Being biracial or multiracial is becoming increasingly common in the world, but it is still an unfamiliar concept to many. Many people probably know at least one biracial or multiracial person, but the intricacies of biracialism and multiracialism are still far from understood. The global interest around biracialism ramped up when Barack Obama became president, but it is something, that as a biracial person, I have wondered about my entire life.

My identity is not clear-cut and that can make things confusing. Some days I think I am white, and other days, I identify as Asian. Some days I identify as every possible nationality that I am affiliated with --  New Zealander, English, Scottish, Irish and Chinese. Some days I am simply a biracial Asian and white person. My changing identity is not unique among mixed race people  --  as the recent PEW survey of multiracial people found, it is common for biracial and multiracial people to switch between identifying as one race or two or more races. My identity is ever-changing, and as some biracial or multiracial people describe their experience, "schizophrenic." But, regardless of how confusing my identity may be, as I've matured and grown, I have realized that my identity is my choice -- not society's.

Often, biracial and multiracial people are made to feel that they have to choose between their races -- that they have to be one race. This in itself is anxiety-provoking, especially given that most mixed race individuals now prefer to identify as biracial or multiracial, but what further aggravates the situation is that we often don't get to choose which box we fall into. As Jaya Saxena, creator of the hashtag #ThisIsWhatBiracialLooksLike, commented, this choice is instead often made by others. Well-intentioned as most people are, it is commonplace for people to make determinations that we encompass one particular box and one box only, and through doing so, imply that we are not sufficient for our heritage because we do not look similar enough, or act similar enough, to our other race/s.
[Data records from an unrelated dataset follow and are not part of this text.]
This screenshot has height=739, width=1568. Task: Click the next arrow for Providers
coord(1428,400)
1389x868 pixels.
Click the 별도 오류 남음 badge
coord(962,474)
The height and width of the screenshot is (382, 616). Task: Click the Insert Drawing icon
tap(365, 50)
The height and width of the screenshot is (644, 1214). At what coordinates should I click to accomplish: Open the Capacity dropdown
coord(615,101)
Being forced into a side is an all too familiar situation for me and other biracial people I have spoken to. I have found myself many times being classified as Asian because I have predominantly Asian features and therefore do not seem "white enough." Similarly, I am often classified as white because I do not have enough Asian characteristics. Amanda Rosenberg, also an Asian/White biracial person, has similarly experienced the feeling of being boxed, even by those closest to her -- "The Chinese side of my family can be brutal -- I can't handle spicy foods and they put that down to me being 'white.' You're constantly trying to find a home, somewhere you 'belong.'"
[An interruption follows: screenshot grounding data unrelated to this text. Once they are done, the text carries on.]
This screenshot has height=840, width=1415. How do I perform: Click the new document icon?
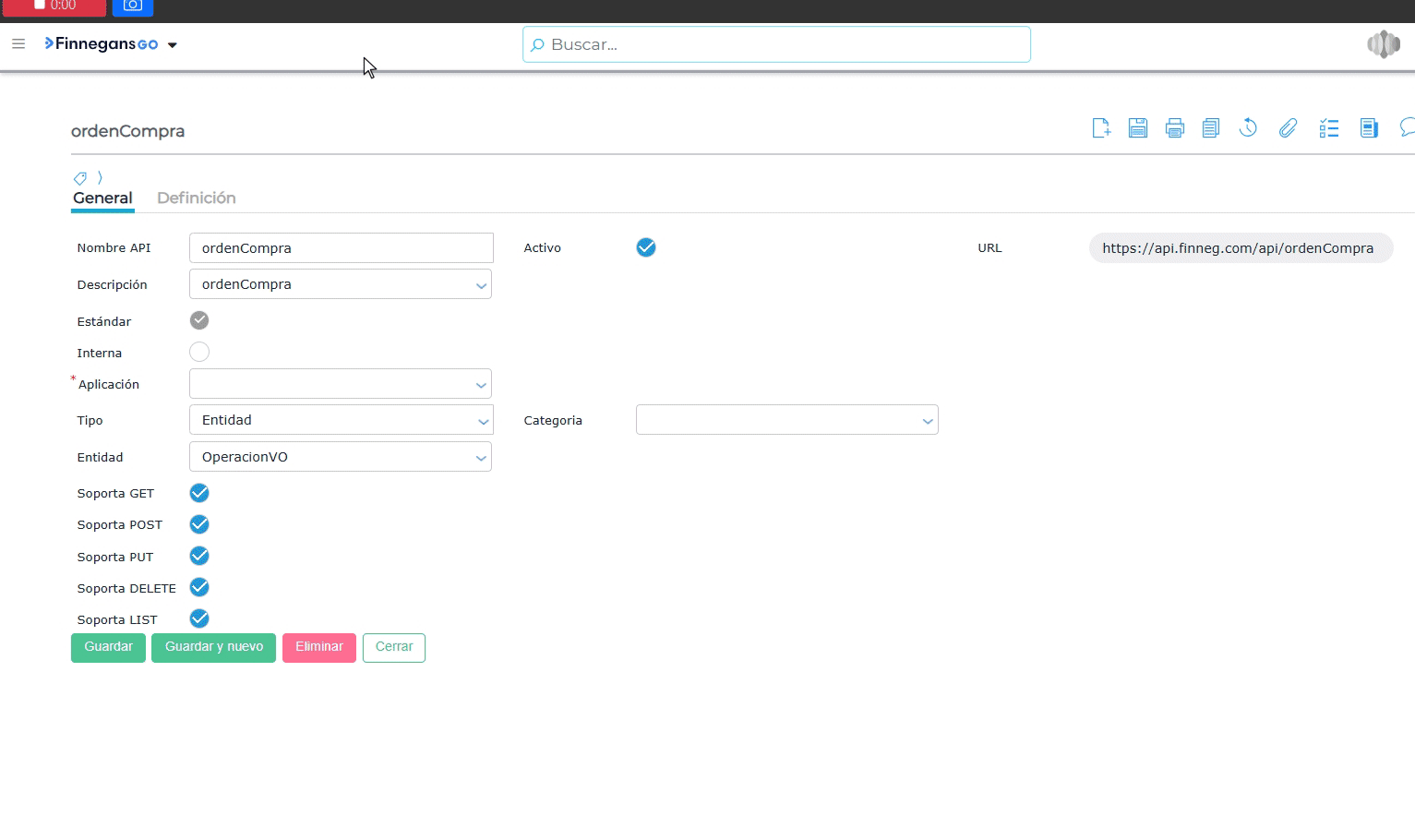coord(1100,128)
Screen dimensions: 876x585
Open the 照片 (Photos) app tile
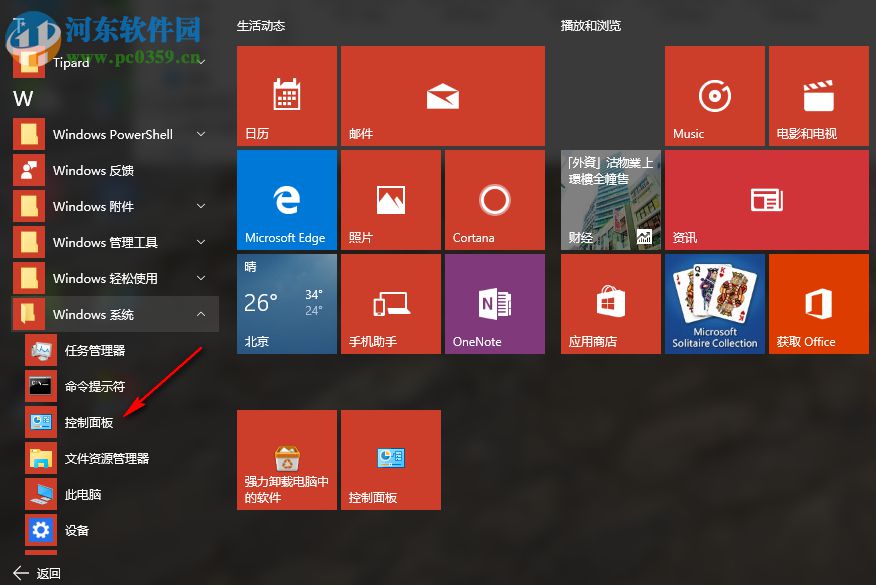click(x=391, y=199)
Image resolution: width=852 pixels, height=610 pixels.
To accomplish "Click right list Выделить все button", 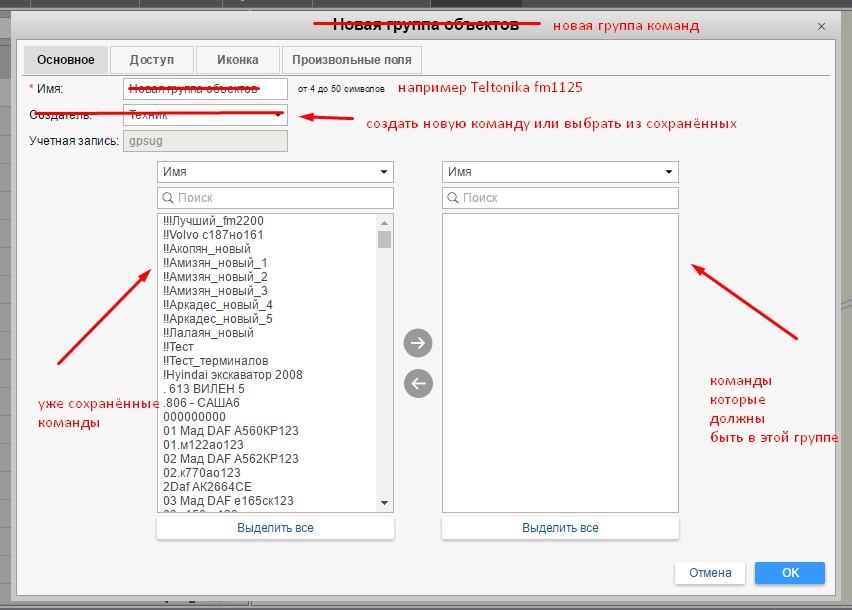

For me, as it did for Amanda, my experience of being forced to choose a particular identity led to a feeling of isolation, as it does for many other biracial and multiracial people. Experiences like these make me feel pressured to ignore one entire identity within me, which Sarah Townsend from UC Santa Barbara, has termed identity denial. Being grouped by society takes away the chance for me to decide what I want to be, which race I want to identify with more, if any, and puts the decision in the hands of people who are not me, and have not had my life or my experiences.

It is understandable that people would want to classify the unfamiliar  --  it is human nature  --  but the ramifications are greater than people commonly believe. According to Townsend, when biracial or multiracial people are forced to categorize themselves into one particular race, or when they feel there is a conflict between their own categorization and society's categorization of them, there can be lifelong psychological consequences including lower performance, lower self-esteem and lower motivation.


However, when biracial and multiracial people are free to decide what they wish to identify as without conflicting societal pressure, there are significant psychological benefits. A Stanford study has found that among other benefits, being biracial or multiracial enables individuals to switch more easily between racially homogenous and racially mixed environments as they have a better comprehension of different cultural mindsets. In my experience, this has most definitely been true. I have found that as a result of having elements within me that fit into multiple racial categories, I have been more easily able to switch between environments than a person of a single race may be able to. Additionally, Sarah Townsend's study has found that when biracial or multiracial people are free to choose their own identities, they can have a level of self-esteem that is even higher than monoracial people.

I love having the best of all worlds -- I am half white, half Asian, New Zealander, Chinese, and British. My blood flows with all of these things, but in my heart, I'm a New Zealander. Why? I spent most of my life there, spent my formative years there, but also, who cares why? I don't have to explain myself to anyone. It'd be a lot better if society just accepted what I choose to be inside instead of making me justify my choice, just so I can fit into their box. This is where I'm from. This is what I am. And I refuse to be boxed in.